> Extracted material
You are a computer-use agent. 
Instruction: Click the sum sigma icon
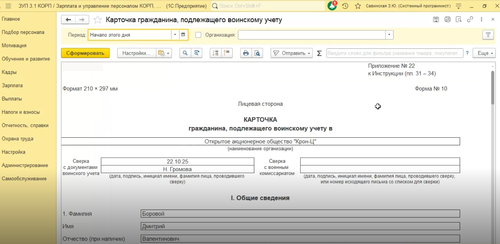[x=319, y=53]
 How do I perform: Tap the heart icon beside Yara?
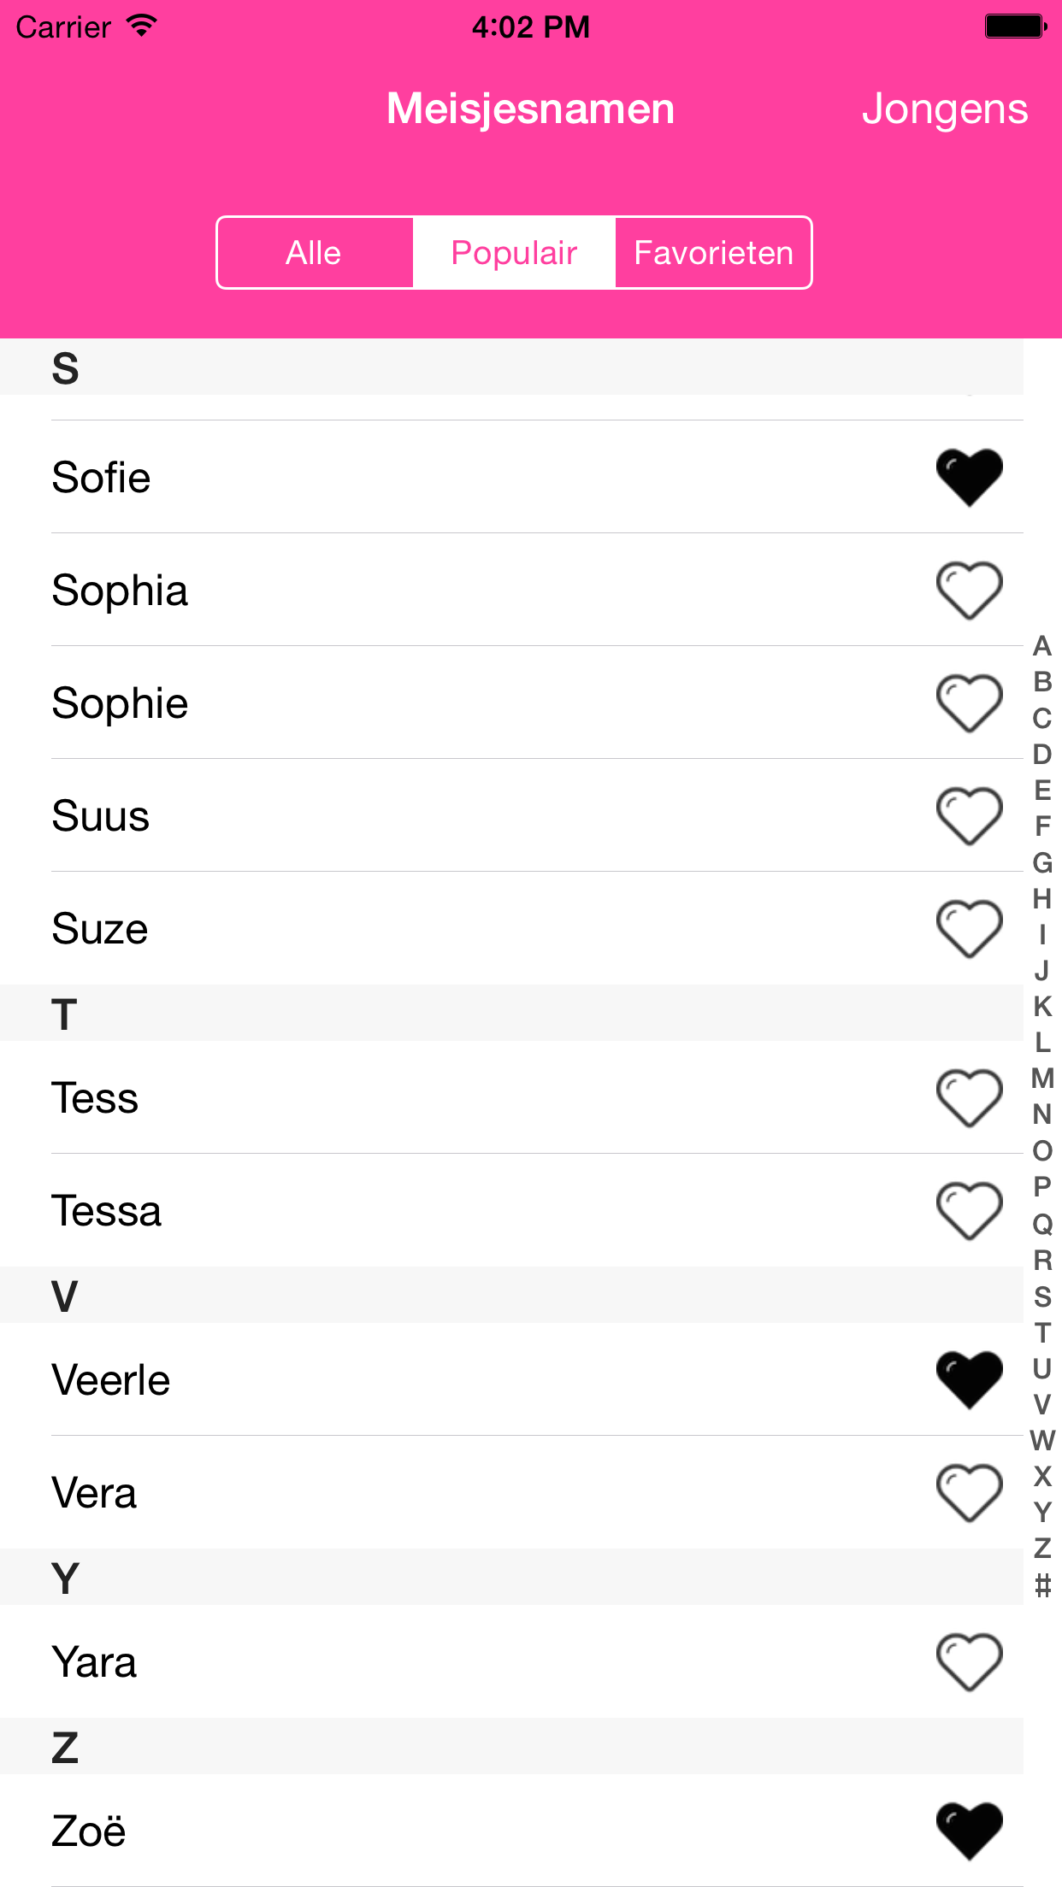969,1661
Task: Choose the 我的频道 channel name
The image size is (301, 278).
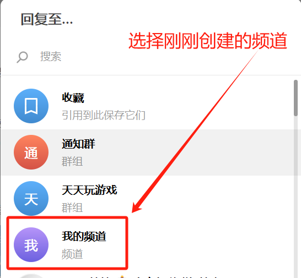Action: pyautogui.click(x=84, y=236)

> Goal
Rewrite all the entries above with "icon" swapped for "button" everywhere it occurs, keeping everything else the same. Leave out the pictures.

> Exercise output
You are a computer-use agent. 
Instruction: Click the sum sigma button
[x=319, y=53]
 How do I perform: Tap the heart button beside Yara?
969,1661
Task: Choose the 我的频道 channel name
The image size is (301, 278).
Action: pyautogui.click(x=84, y=236)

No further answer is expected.